JOB 1 —
Copy out the podcast transcript from "It steals that" up to and including "with extra whispers.".
JOB 2 —
Using the podcast transcript, answer each question:
(a) Where did the son and his friends go on Saturday night?
(b) About how long did his friends stay there?
(c) For roughly how long has the son mostly interacted with his friends this way?
JOB 3 —
Summarize the podcast transcript in three sentences.

BEGIN QUOTED PASSAGE

Like, if you make a TikTok.
That's his point.
That's his point.
That they're all a rip-off
because the users don't get paid
for their out-of-focused shots.
Good luck putting the genie back in that bottle.
That's like the newspapers going,
hey, we should have got paid for those articles
and giving them worth free.
You know what I want to be, though, Charles?
This has given me an idea.
What?
I want to be the person.
It steals that idea about the thousand,
uses, and sells it to the soft bank kind.
You'll not enjoy your funded.
He'll give you $3,000 a second for it.
The Chaser Report, now with extra whispers.
He obviously couldn't have his birthday celebrations today because he's going to go to school.
So we had his birthday celebrations over the weekend.
Guess what we did all week.
Guess what he did all weekend?
I don't want to stereotype your son who's a complicated, nuanced individual with a huge range of interests
who, you know, I wouldn't want to make assumptions from the fact that he's a teenage boy
and the kind of things that, A, teenage boys do now, and B, I know he does, I'm going to guess
gaming, Charles.
I'm going to guess something involving screens.
Yes.
So this is the complications of being a teenager in 2022, right?
Which is he's got a whole lot of friends who he goes.
games with, right?
Yeah.
Games with every night.
They all get online and they play.
And so we were saying to him, for weeks, we've been saying, why don't you invite
them around and you can hang out together?
And he goes, but I don't want to, I don't want to hang out with them.
I want to hang out with them online.
All their computers are at home.
I don't want to have a party because then they won't be online gaming.
Right.
So, because he only enjoys talking to them.
them while they're simultaneously physically distant playing a game together,
but not a kind of game you'd play in a room,
like not a board game or an imaginative game,
only a computer game.
So this has been going on now for like basically two and a half years, right?
So this crucial stage of his social development has happened
when most of the time it was illegal for him to catch up with his friends.
So it's totally understandable the way that he would prefer to interact.
with his very good friends.
He's very social.
He's a very pro-social character
is to not actually see them.
So we had to force him.
He said, no, no, we insist that you have some sort of physical catch-up.
So on Saturday night, we went to his favourite chicken place down the street.
All his friends came along for about an hour and a half,
and they'd been playing games all day together.
They caught up IRL.
In real life.
Yeah.
And then all.
pissed off back to their houses
so that they could then get online
and chat and catch up some more
but in their own way.
Charles, good on you
because that is the one thing
that you can't do
while you're gaming
is that you can't enjoy a delicious meal
of chicken.
Yes.
The one thing you could possibly
have loved them,
oh, I'm going to take
so they picture this
when I'm going to take
a brief break from the gaming
to eat.
Yes.
We'll just be in the same place.
It'll be a bit weird.
It'll be a bit weird.
We'll do it anyway
because we'll all like the same
chicken, I know the chicken you mean, it's very good chicken.

END QUOTED PASSAGE
BEGIN EXTRACTED RECORDS

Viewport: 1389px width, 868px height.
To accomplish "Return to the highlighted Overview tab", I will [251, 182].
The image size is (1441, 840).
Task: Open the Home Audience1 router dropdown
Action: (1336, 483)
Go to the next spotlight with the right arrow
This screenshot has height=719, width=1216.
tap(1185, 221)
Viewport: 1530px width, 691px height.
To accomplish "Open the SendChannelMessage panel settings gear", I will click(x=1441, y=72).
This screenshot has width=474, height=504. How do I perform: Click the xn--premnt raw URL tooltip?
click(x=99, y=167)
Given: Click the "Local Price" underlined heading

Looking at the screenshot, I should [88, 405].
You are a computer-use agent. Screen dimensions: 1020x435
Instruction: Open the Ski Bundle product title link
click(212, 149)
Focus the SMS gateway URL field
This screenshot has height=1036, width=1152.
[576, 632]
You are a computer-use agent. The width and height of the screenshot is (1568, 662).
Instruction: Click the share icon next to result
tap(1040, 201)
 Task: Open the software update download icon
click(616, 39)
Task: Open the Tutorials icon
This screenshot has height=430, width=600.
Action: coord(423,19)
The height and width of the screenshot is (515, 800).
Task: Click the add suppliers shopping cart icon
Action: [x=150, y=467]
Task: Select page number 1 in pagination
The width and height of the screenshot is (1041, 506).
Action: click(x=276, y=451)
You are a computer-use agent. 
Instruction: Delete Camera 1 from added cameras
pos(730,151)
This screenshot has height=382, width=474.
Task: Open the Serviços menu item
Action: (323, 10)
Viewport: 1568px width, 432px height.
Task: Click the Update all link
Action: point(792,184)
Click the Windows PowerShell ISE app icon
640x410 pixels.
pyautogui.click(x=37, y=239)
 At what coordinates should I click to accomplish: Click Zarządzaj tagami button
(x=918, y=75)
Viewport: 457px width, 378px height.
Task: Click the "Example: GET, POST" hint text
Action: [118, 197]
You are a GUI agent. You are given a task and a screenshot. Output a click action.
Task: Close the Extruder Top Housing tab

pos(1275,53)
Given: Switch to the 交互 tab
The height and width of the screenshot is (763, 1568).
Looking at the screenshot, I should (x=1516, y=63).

END EXTRACTED RECORDS

WRITTEN SOLUTION 1 —
It steals that idea about the thousand,
uses, and sells it to the soft bank kind.
You'll not enjoy your funded.
He'll give you $3,000 a second for it.
The Chaser Report, now with extra whispers.

WRITTEN SOLUTION 2 —
(a) His favourite chicken place down the street.
(b) About an hour and a half.
(c) Basically two and a half years.

WRITTEN SOLUTION 3 —
The speakers talk about the point that platforms are a rip-off because users don't get paid for their shots, and say that would be hard to undo. One speaker's teenage son prefers to talk with his friends online while gaming together, so his parents insisted on a physical catch-up for his birthday. On Saturday night his friends came to his favourite chicken place for about an hour and a half, then went back to their houses to get online and keep chatting.